From Jim Amrhein, in today's "Whiskey & Gunpowder" (
http://www.whiskeyandgunpowder.com):
"Like it or not, wild animals are a crop to governments. And in those 20 or so African nations that allow safari hunting, wildlife is so valuable as a source of foreign cash (estimates put this number at as much as $100 million or more annually) that it becomes worth regulating and protecting from the real danger: Poachers that slaughter for skins, ivory or horns they sell on the black market for a fraction of their value to a trophy hunter — and farmers that kill the rarest of wild cats for snatching the occasional $5 goat or cow, or the most threatened of rhinos and elephants for rutting up the odd sorghum field…
In Botswana, elephant populations are growing at a rate of 5% per year, and have been ever since hunting them was re-opened in 1996, when the population was around 80,000. By 2003, there were around 123,000 of them there — making Botswana the country with the world’s largest concentration of the lovable pachyderms. How many of them got trophy hunted that year?

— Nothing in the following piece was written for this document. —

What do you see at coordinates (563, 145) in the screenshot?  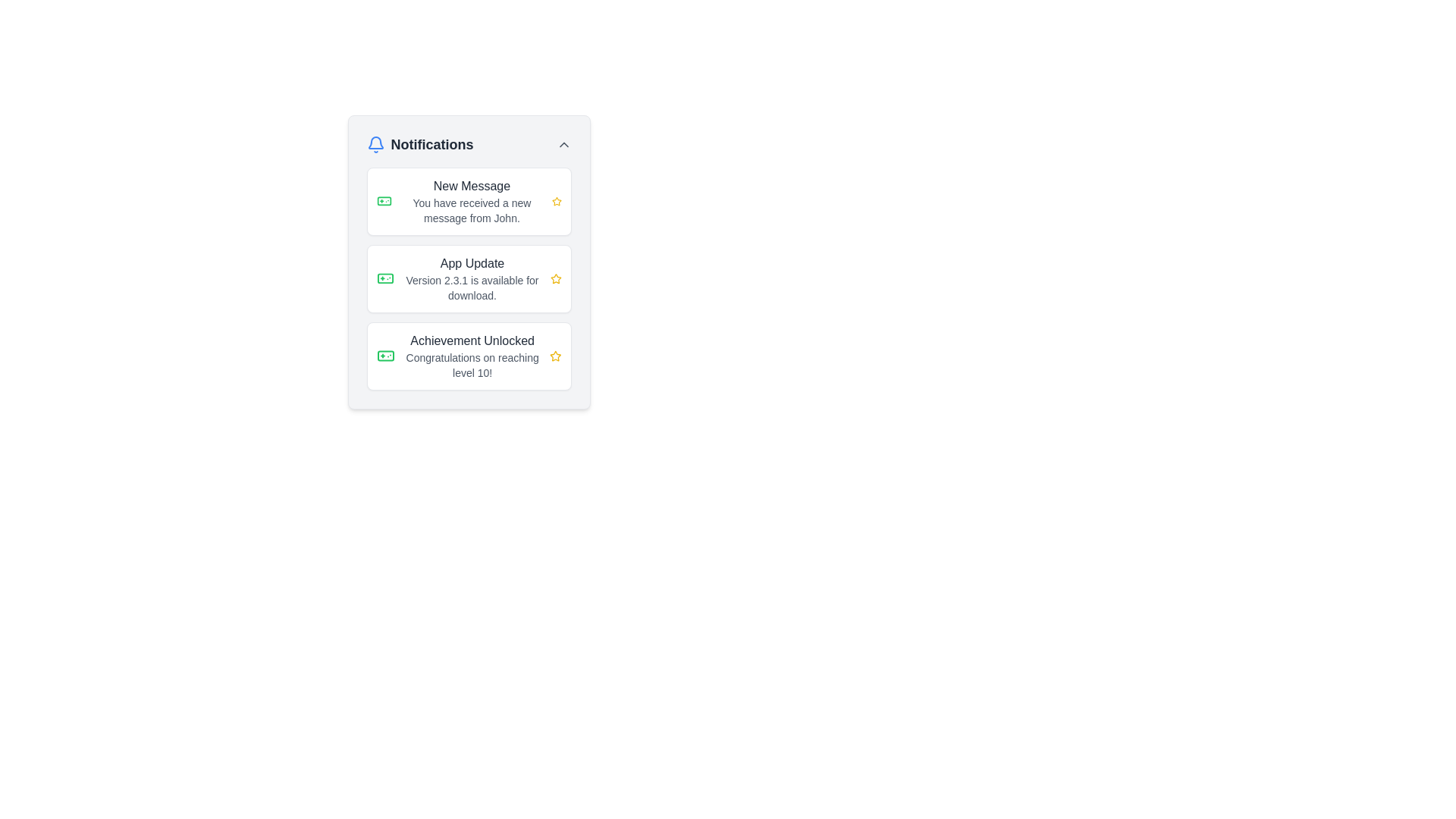 I see `the small upward-pointing chevron icon in the top-right corner of the notifications panel` at bounding box center [563, 145].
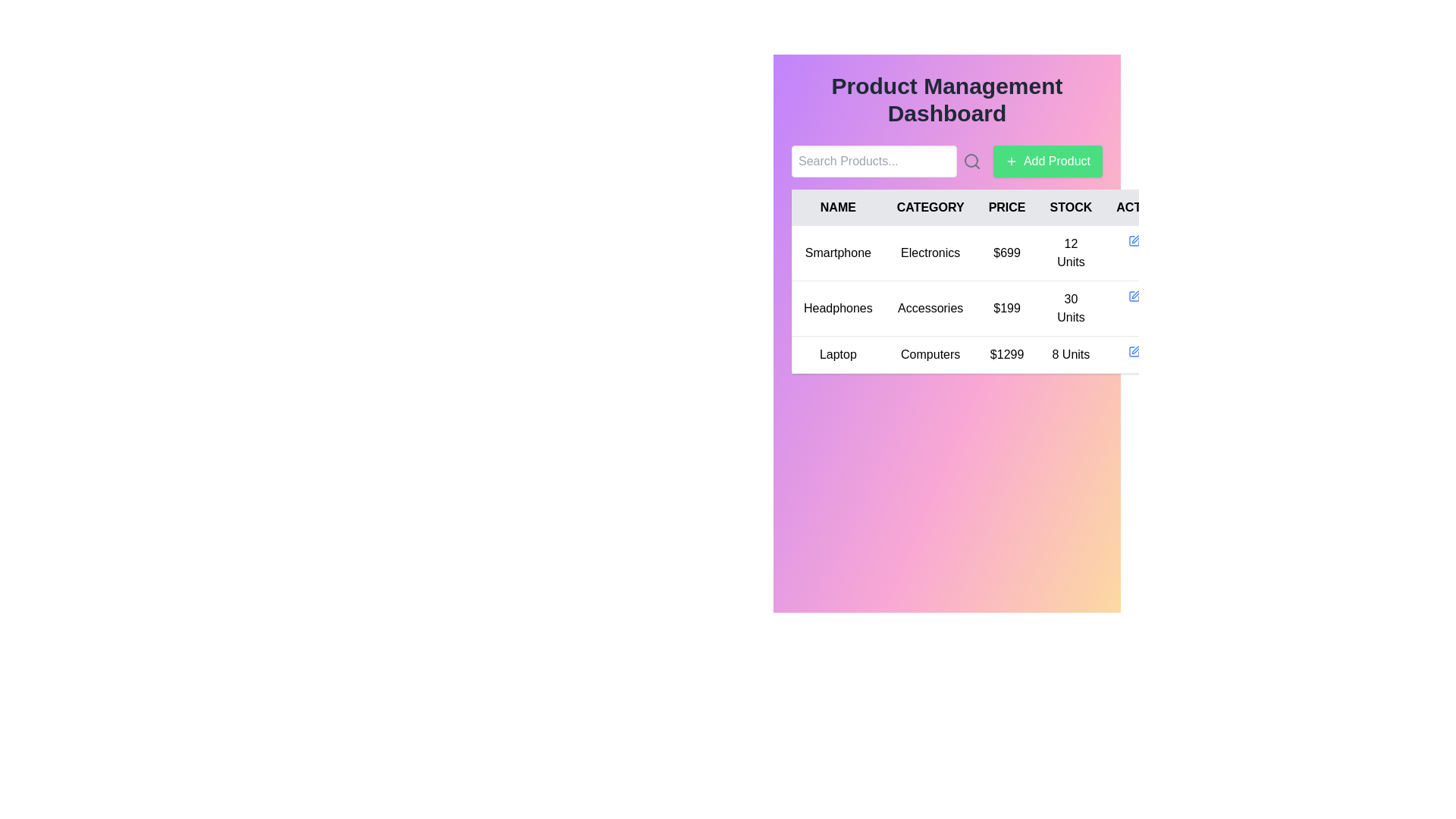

Just 210. Less than two-tenths of one percent of the herd.
Translation: Because trophy elephants are so valuable to Botswana’s bottom line, it pays the government there — and the locals, via the trickle-down of hunting-related revenues — to actively prevent the snaring and poaching of them for their flesh, ivory and to stop the killing of them for destroying crops and forests, which they regularly do…
Conversely, when Kenya banned the sport hunting of elephants in the 1970s, they had a healthy population of 140,000 of them. Today, because of poaching, agri-slaughter and a lack of economic incentives to conservation (like high-dollar trophy hunting fees), there are fewer than 23,000 of them. Less than one-sixth as many. In neighboring Tanzania, where elephant hunting is once again allowed, populations have exploded, like in Botswana."